A Enel, gigante italiana do setor energético e controladora da Enel Brasil, enfrenta uma situação constrangedora em meio a sua posição de destaque na Bolsa da Itália, com um valor de mercado de impressionantes 61 bilhões de euros (cerca de R$ 329 bilhões de reais). No entanto, a empresa, controlada pelo governo italiano com 23% das ações, está mergulhada em uma dívida de 60,2 bilhões de euros, conforme revelado em seu relatório de resultados divulgado em fevereiro.

Além disso, o nome da empresa está associado a cortes de energia em capitais da América Latina, incluindo um grave incidente recente ocorrido na maior delas, São Paulo. A crise em São Paulo tem gerado implicações políticas, em ano eleitoral, com cobranças do consumidor sobre a capacidade do poder público fiscalizar e cobrar a qualidade da prestação do serviço.

A dívida significativa da Enel, que equivale a seu valor de mercado na Bolsa italiana, tem sido um fator preocupante, resultando em uma queda acentuada de mais de 50% em seus papéis desde 2021. A empresa viu uma ligeira mitigação dessa queda com a venda de alguns ativos, como a Enel do Peru, mas ainda assim registra uma redução de 30% nos últimos três anos, com uma queda de 9,57% somente em 2024, para 6,07 euros por ação.

Apesar dos desafios financeiros, os ganhos da Enel aumentaram, com o lucro principal crescendo 12% no ano passado. O lucro antes de juros, impostos, depreciação e amortização atingiu a marca de 22 bilhões de euros (cerca de R$ 118,8 bilhões) em 2023.

Pelo menos Santa Cecília, Higienópolis, e Vila Buarque foram afetados. Comerciantes e restaurantes sem energia na Alameda Barros. Foto: Paulo Pinto/ Agência Brasil

Padrão internacional de falhas

A Enel mantém uma ampla presença global, distribuindo energia em 29 países, incluindo os Estados Unidos, Europa, América Latina, África, Rússia, Coreia do Sul, Austrália e Nova Zelândia.
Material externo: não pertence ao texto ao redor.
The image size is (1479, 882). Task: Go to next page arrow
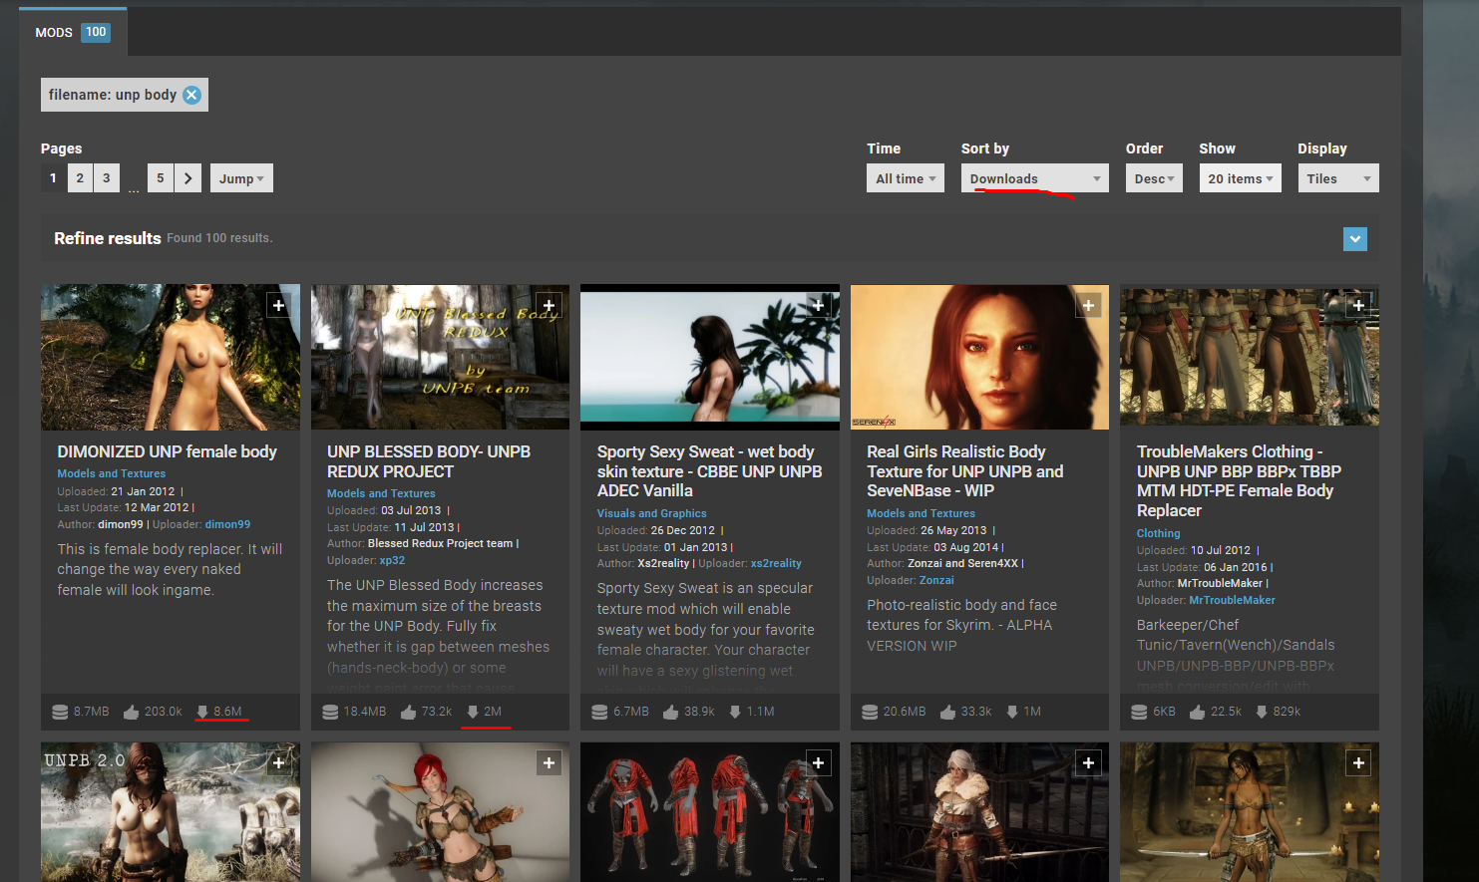(x=187, y=178)
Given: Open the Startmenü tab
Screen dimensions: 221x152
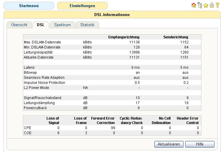Looking at the screenshot, I should 29,6.
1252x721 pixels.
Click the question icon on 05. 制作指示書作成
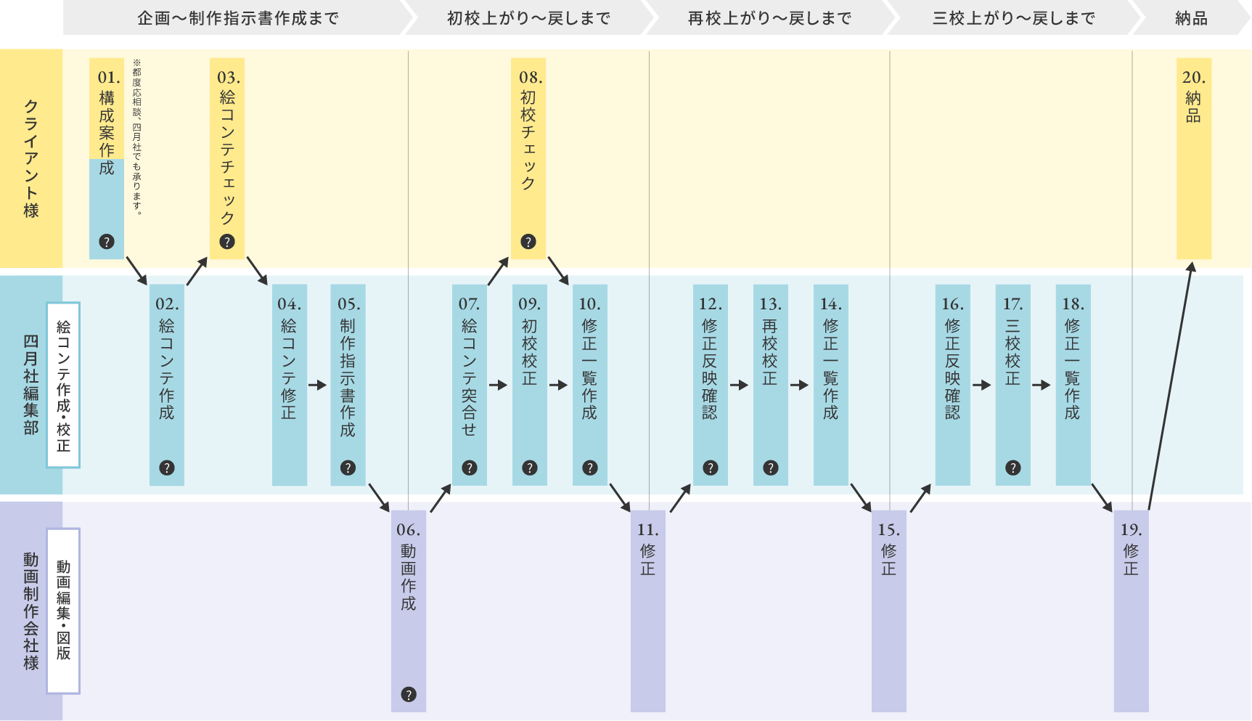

No Brasil, a empresa atua em parte dos estados de São Paulo, Rio de Janeiro e Ceará, enquanto na América Latina, o Brasil e o Chile representam seus maiores mercados.

Contudo, a Enel enfrenta críticas e penalidades em alguns países onde opera. Na Argentina, foi multada em US$ 5,1 mi por apagões frequentes e ameaçou deixar o país. Com a chegada da ultradireita de Javier Milei ao poder, a empresa controlada também pela ultradireitista Giorgia Meloni resolveu repensar a decisão. No Peru, a empresa chegou a definir uma agenda de apagões, antes de partir. Nos Estados Unidos, uma de suas subsidiárias foi condenada pela Justiça a desmontar uma estrutura de geração de energia eólica após um processo movido pelo povo indígena Osage.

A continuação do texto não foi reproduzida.